The Royal Bank of Scotland is currently 70 per cent owned by the state having received significant funding from the Labour government. As a result the bank has been analysing its operations and looking for efficiencies, which results in cuts.
In January the bank announced that it was making 221 people redundant at its Dublin Technology Services Centre, which will close during 2010. The bank has also sold off its factoring division in Germany to GE Capital.
RBS has been examining ways to dilute the Asset Protection Scheme through share issues but doubtless still in shock over the stunning events of earlier in the year.
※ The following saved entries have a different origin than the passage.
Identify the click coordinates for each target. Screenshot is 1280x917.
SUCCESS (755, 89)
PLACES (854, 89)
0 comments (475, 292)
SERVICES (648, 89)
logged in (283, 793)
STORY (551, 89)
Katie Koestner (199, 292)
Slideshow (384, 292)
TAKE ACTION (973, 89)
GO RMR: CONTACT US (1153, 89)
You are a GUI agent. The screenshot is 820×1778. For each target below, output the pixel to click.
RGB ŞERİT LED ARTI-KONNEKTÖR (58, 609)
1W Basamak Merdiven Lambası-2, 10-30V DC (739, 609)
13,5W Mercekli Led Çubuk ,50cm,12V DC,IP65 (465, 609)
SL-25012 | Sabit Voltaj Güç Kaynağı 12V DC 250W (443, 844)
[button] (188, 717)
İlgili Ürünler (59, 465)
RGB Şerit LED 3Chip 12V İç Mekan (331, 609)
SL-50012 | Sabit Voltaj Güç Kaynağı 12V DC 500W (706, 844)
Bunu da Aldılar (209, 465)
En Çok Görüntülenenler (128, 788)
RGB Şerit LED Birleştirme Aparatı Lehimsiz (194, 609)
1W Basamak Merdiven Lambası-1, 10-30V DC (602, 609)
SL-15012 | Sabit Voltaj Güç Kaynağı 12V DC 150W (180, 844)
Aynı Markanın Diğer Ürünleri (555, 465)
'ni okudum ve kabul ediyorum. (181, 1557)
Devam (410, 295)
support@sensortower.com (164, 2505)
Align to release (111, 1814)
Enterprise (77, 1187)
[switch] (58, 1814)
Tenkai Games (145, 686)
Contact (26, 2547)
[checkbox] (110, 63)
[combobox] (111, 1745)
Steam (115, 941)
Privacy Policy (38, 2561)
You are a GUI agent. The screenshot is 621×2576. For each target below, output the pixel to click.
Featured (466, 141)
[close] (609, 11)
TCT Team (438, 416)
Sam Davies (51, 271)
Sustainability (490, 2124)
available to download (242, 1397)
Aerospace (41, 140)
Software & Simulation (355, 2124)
With roots dating back to the early 18th century, 2008 and 2009 arguably saw more turmoil than any other years in its history for the RBS, which has tended to use the shortened version of its name in the last few years in order to appeal to a global market.
It was not as if RBS did not have enough on its plate, having just digested ABN Amro, the purchase that turned out to have been a disastrous error. The fallout, when it came, was brutal with massive losses and layoffs including a round of 2300 back-office positions in February. In May, RBS confirmed IT-specific job cuts of up to 700 positions.
However, with security and governance even more stark than ever, and with massive cost savings required, IT diligence has had to continue with ABN Amro manager of incident response and prevention Tom Roelofs saying there had been "enormous" challenges, including the security risks potentially coming from disgruntled staff.